As I mentioned before, I was looking forward to the demise of the aqua look and something a bit more less 'Hey look! New GUI for the modern age' and something a bit more toned down. I think as we all now use our computers to view/edit videos, photos, web pages which are all very colourful, the last thing we need is a colourful GUI full of bright saturated colours competing with these.
But what Apple has done with iTunes, I'm hoping is not the way forward. As another poster has said, it's just drab and depressing. I can think of no worser insult than saying it looks like a Java Swing app!
Following the developer preview of Leopard I was quietly confident that Apple was holding back a fantastic GUI look & feel update to OS X - now I'm not so sure.
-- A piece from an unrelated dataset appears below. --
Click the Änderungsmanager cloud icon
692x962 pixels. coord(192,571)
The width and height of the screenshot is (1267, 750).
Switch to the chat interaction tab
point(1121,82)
Apps seem to have arbitary styles applied to them for no real reason - design teams in different application groups don't really seem to talk to eachother as each seem to be different in some way and worst of all, there seems to be no Jonothan Ive for Mac OS X - no one who is head of software visual design so these beautifully designed boxes run software that visually is all over the place. It's like running a flea market in an Apple Store.
I really hope that Apple gets it together - but as a recent convert to the Mac from Windows I'm dismayed that as far as visual design and consistency goes with Mac Apps things are as nearly as bad as Windows... And that's bad.
mac no more!
how bland-I also miss the cool atomic burn button-it really is left as an after thought.
importing freezes 9 out of 10 times forcing me to force quit.